The Japan Virtual Currency Exchange Association (JVCEA) at the Centre of the Controversy
Established in 2018 to oversee the country’s multibillion-dollar virtual asset business, the JVCEA has been criticized by regulators for poor governance and chronic under-resourcing. Industry insiders have reported that staff even formed a union to protect themselves from management decisions.
Regulatory Vacuum Allows Financial Crime to Flourish
According to industry executives, lawyers, and current and former financial regulators, Japan’s approach to cryptocurrencies has led to a regulatory vacuum that is allowing financial crime to flourish. The country’s Financial Services Agency (FSA) has repeatedly criticized the JVCEA for delays in implementing crucial anti-money laundering regulations.
FSA Concerns Over Communication Breakdown
The FSA has also expressed concerns over the lack of communication between JVCEA directors, its secretariat, and member operators, resulting in poor management of the organisation. The JVCEA has acknowledged delays in approving digital coins due to a lack of skilled staff, but denies any intention of favouring more established exchanges.
Industry Insiders Fear Loss of Global Centre for Virtual Asset Trading
The crisis has sparked concerns among industry insiders that Japan’s pioneering status as a global centre for virtual asset trading is at risk. The country was one of the first to recognize cryptocurrencies as financial assets and establish a system for licensing crypto exchanges.
Concerns Over Anti-Money Laundering Regulations
“We’re very worried about the current situation,” said Meiji University professor and JVCEA board member Masao Yanaga. “The regulators have pushed to establish anti-money laundering regulations, but the industry has been taking its time to work on it.”

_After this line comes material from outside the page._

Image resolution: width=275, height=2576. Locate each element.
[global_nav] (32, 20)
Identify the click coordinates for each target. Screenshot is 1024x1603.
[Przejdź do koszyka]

Industry experts warn that the lack of progress in anti-money laundering regulations is creating an environment conducive to financial crime. “There’s a very strong request from the FSA to move on this,” said Yanaga. “But without international agreements on sharing customer data between exchanges, it’s hard to implement these rules.”
Labour Union Demands Change
The labour union formed by JVCEA staff has published demands for the removal of top figures at the organisation and better working conditions.
Conclusion
As the crisis deepens, industry insiders are left wondering whether Japan’s bold experiment with self-regulation will ultimately prove successful or become a cautionary tale for other countries considering similar approaches.